Why does parenthesis make difference in calculating gradient

When working on notebook I realized that calculating the gradient of regularization term in backward_propagation_with_regularization function, the following is different:

  1. (lambd / m * W3)
  2. (lambd / (m*W3))
    (first works fine whereas second gives error with other test cases)
    So I believe it might be about “rounding” etc, but if it does how can we know which version is correct?
    If it is not about that, why is that? Is there something about python’s implementation? Can you help me with this?
    Thanks in advance!

It’s not about rounding. It’s about “order of operations”. The other common term for this is “operator precedence”. This is a pretty big deal to understand. Try the following experiment:

m = 5
x = 1 / 2 * m
y = 1 / (2 * m)
print(f"x = {x}")
print(f"y = {y}")

If you are expecting x and y to have the same value, then you have a fundamental misunderstanding about how the “order of operations” works in python (and just about every other language I’ve ever seen).
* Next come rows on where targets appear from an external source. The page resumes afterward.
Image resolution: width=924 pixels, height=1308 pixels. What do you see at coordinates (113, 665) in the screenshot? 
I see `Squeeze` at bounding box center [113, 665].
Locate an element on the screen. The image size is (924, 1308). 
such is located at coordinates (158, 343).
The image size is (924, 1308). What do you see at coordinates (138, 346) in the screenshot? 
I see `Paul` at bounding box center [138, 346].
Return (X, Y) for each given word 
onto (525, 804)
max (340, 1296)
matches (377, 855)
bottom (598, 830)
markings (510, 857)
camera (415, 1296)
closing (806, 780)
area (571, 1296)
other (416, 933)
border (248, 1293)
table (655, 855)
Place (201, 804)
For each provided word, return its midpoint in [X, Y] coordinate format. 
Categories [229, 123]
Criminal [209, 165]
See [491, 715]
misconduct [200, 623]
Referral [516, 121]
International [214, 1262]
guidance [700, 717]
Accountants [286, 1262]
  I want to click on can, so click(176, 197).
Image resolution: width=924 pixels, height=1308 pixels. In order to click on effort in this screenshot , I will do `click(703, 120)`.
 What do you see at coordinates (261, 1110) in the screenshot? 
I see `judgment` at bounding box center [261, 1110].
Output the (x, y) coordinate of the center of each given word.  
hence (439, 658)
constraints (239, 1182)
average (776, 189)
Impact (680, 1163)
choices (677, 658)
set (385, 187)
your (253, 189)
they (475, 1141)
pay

The point is that * and / have the same “precedence” in python. Because of that, the expression for x is evaluated from left to right: it simply evaluates the / operation with the operands 1 and 2, giving 0.5. Then it sees the next operator which is * with operands 0.5 and m, so you end up with 2.5. If that’s not what you were intending, then you need to add the parentheses to change the order of evaluation.

This is not a beginning programming class. If the above is a surprise to you, you might want to consider putting these courses on “pause” and taking an “intro to python” course.

1 Like

Or to put this another way, the reason that your two python expressions are different is that 1) says this in standard math notation:

\displaystyle \frac {\lambda}{m} W^{[3]}

Whereas expression 2) means this:

\displaystyle \frac {\lambda}{m W^{[3]}}

So which python expression you use depends on what you are trying to say mathematically. Parentheses matter. :nerd_face:

1 Like

Oh, it is completely silly of me, having barely sleep for the last two days. I thought the formula was (1/(m*W)) so that the problem was about rounding. Thanks for very clear explanation anyway. Seeing my question now, it doesn’t even make sense to me :’)